The way the Mail API works is that there's a file, called "mailcap", that lists implementations for common data types, like:

1
2
3
4
text/plain;;		x-java-content-handler=com.sun.mail.handlers.text_plain
text/html;;		x-java-content-handler=com.sun.mail.handlers.text_html
text/xml;;		x-java-content-handler=com.sun.mail.handlers.text_xml
multipart/*;;		x-java-content-handler=com.sun.mail.handlers.multipart_mixed; x-java-fallback-entry=true

So, while all the entrypoint classes are jakarta.mail.* now, the implementations remain com.sun.mail.*, all with the same class names. And, since this little jerk of a JAR is sitting in the system classpath, it has a way of showing up all the time, complaining that com.sun.mail.handlers.text_plain is incompatible with jakarta.activation.DataContentHandler.

This is extremely fiddly to deal with, potentially involving writing a special ClassLoader implementation that blocks calls down to the lower-level JAR. While maybe possible, I'm not sure it'd be possible in a way that would be practical for normal use in an app.

And so, with a heavy heart, I forked the thing and added an "org.openntf" in front of all the package names. And that... works! It works just fine. It means that I'm on the hook for manually integrating any upstream changes, but at least it works without having to worry about any conflicts.

That wasn't the end of my trouble with this spec, though. The spec package itself, in jakarta.mail.Session uses ServiceLoader to look for services, and it uses it in the form that looks them up with the current thread's ClassLoader. Because I'm working in OSGi, that ClassLoader - the XPage app's loader - won't know about the implementation classes directly, and this call fails. And, while there's a whole sub-spec in OSGi for dealing with this, I've never had success actually getting it working in Domino.

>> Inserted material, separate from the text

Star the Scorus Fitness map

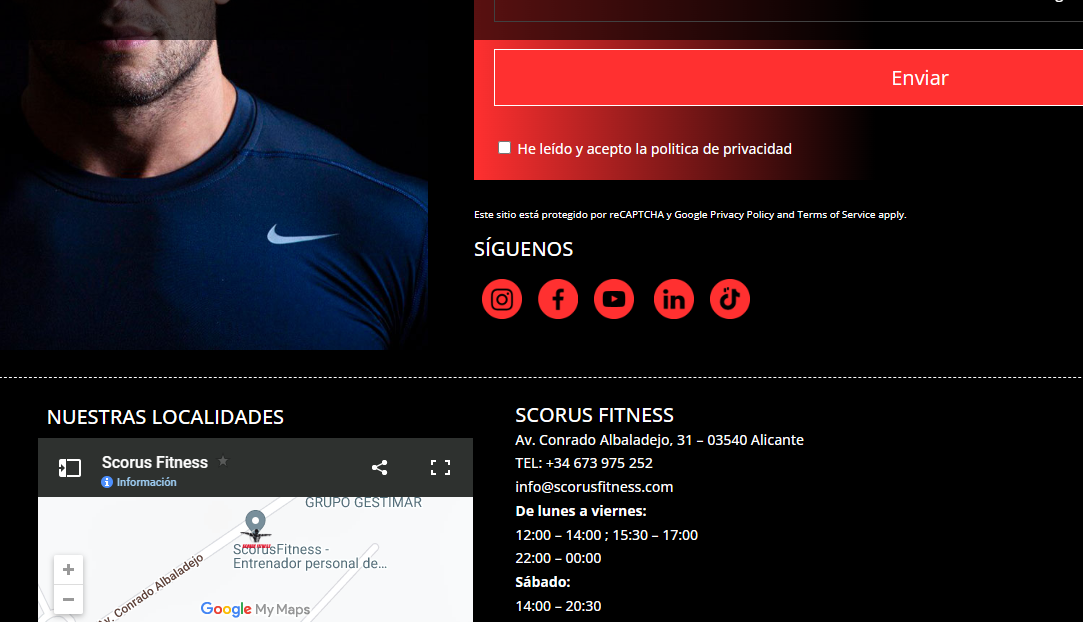click(x=223, y=460)
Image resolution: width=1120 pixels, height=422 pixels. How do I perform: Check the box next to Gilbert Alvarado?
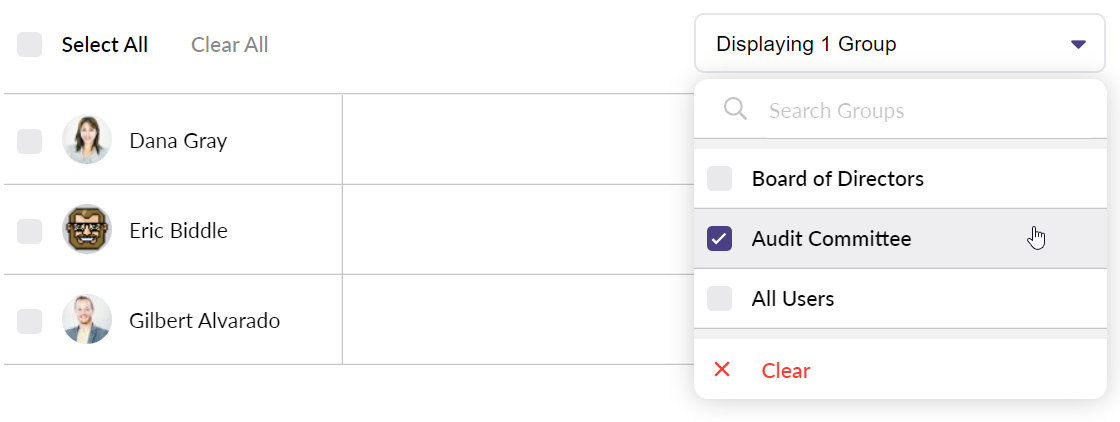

So I forked that freaking thing too and modified the calls to use its own ClassLoader, which could find the implementation by way of it being a fragment bundle attached to it.

And, with that, finally, I had Jakarta Mail properly hooked up and working without having to jump through too many hoops. I'd still prefer to not have forked the source, but it was the best of a bad lot of choices.

The Final Tally

That brings the specs updated/added in this project to:

  • Expression Language 4.0
  • Contexts and Dependency Injection 3.0
    • Annotations 2.0
    • Interceptors 2.0
    • Dependency Injection 2.0
  • RESTful Web Services (JAX-RS) 3.0
  • Bean Validation 3.0
  • JSON Processing 2.0
  • JSON Binding 2.0
  • XML Binding 3.0
  • Mail 2.1
    • Activation 2.1

Not too shabby, if I say so myself. Technically, Servlet 5.0 is in there, but it doesn't actually bring any newer-than-2.4 powers to the Servlet container, so it's really just infrastructural details.

Now I'll just have the work of updating my client project and finally getting to use whatever that Yasson bug fix was that prompted this in the first place.